Listing of word and element locations >>
══════

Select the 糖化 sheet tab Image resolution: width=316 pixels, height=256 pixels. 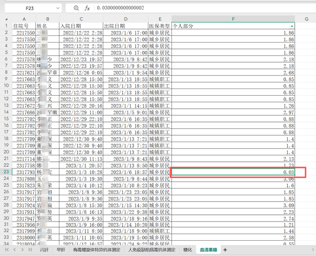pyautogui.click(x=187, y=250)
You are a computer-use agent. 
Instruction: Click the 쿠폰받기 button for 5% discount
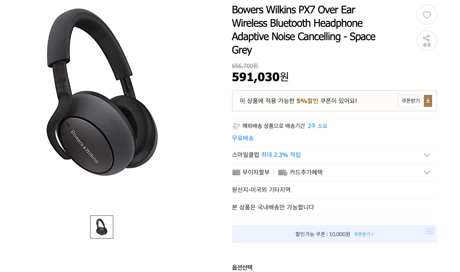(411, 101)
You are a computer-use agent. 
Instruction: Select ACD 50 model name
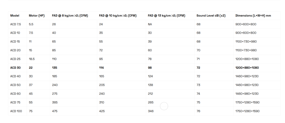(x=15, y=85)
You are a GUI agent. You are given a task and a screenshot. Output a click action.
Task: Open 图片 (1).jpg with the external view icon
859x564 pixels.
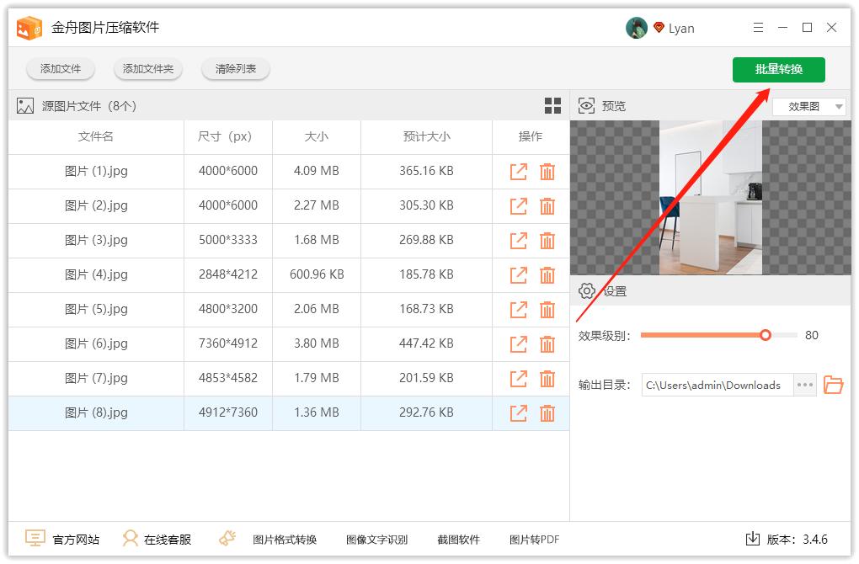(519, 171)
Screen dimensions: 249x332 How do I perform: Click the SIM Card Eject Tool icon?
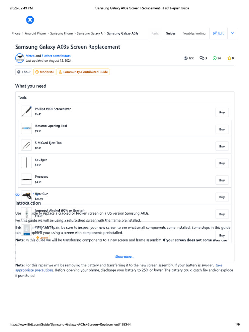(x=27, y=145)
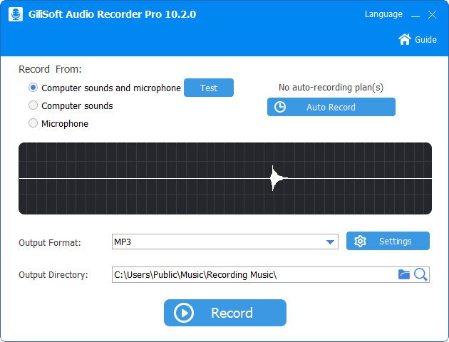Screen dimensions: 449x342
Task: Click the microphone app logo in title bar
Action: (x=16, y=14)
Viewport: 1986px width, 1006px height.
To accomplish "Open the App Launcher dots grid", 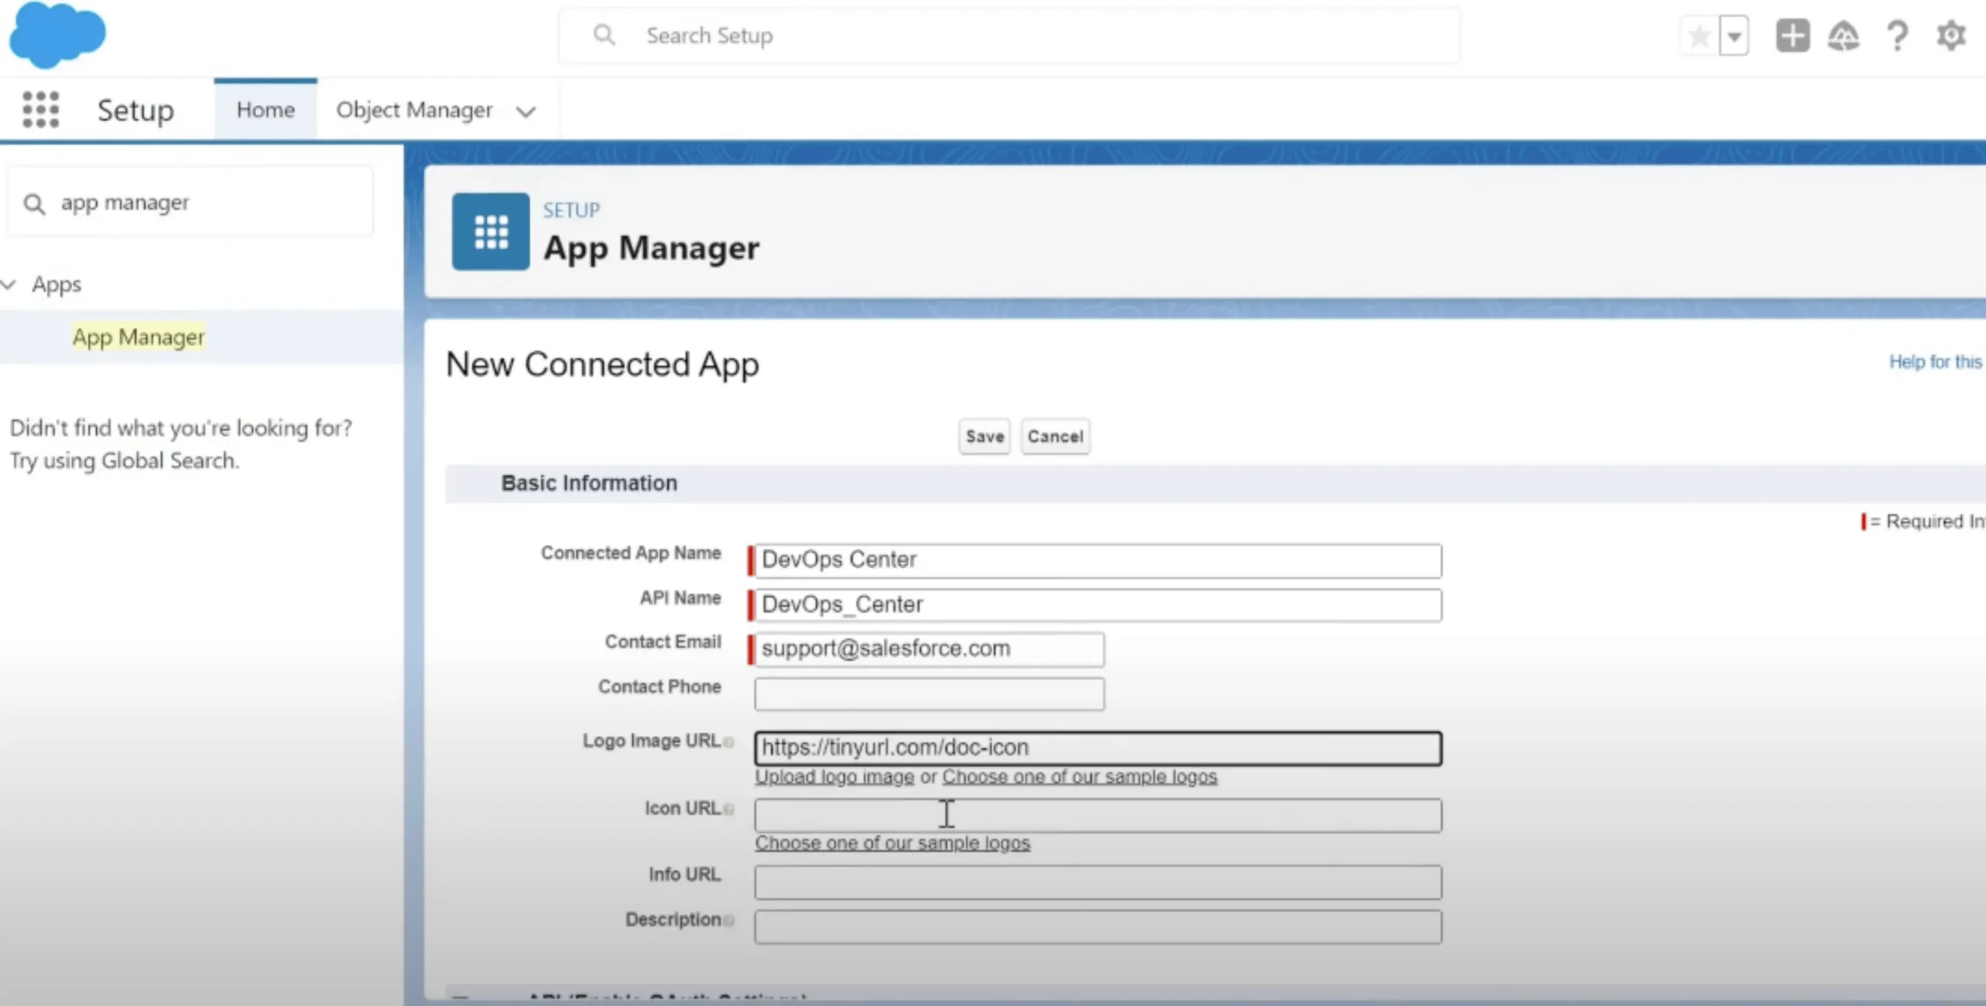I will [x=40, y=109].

══════

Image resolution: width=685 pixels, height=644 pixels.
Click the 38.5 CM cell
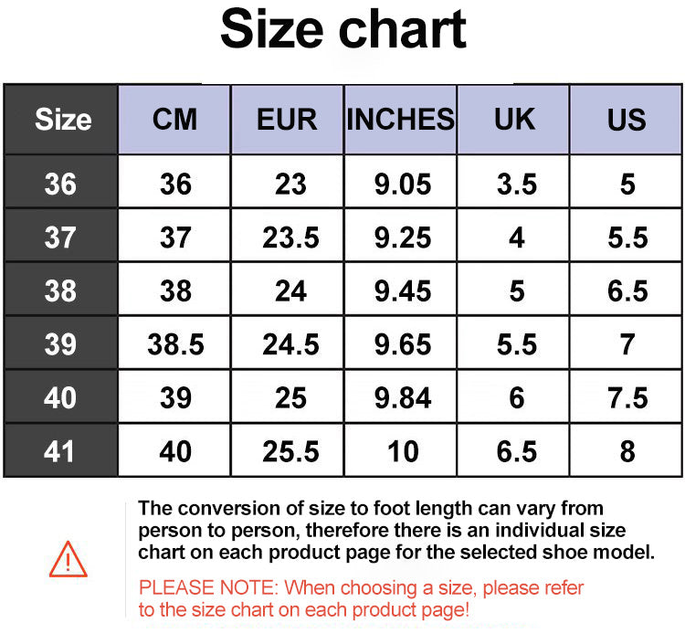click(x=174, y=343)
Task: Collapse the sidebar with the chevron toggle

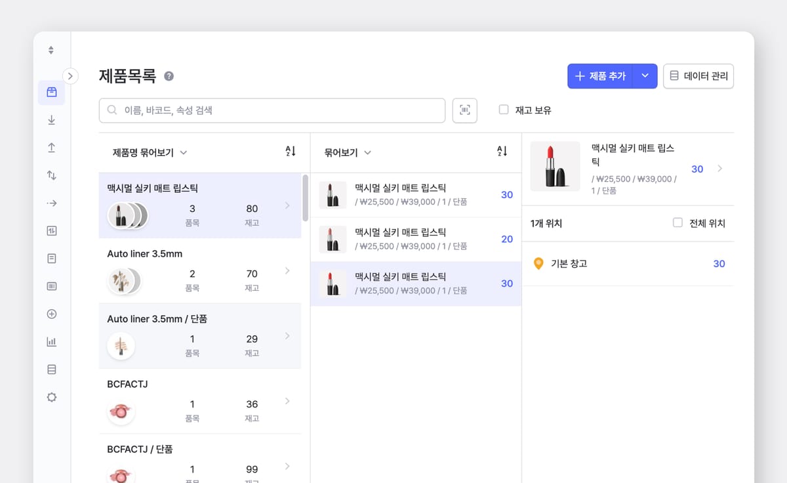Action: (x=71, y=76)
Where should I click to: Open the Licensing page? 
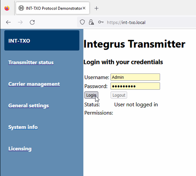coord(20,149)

══════

SHORT EXERCISE >> Tally how many lines of the listing above contain the string "icon", treating uppercase and lowercase as different, and give only that number.

SOLUTION BELOW >> 2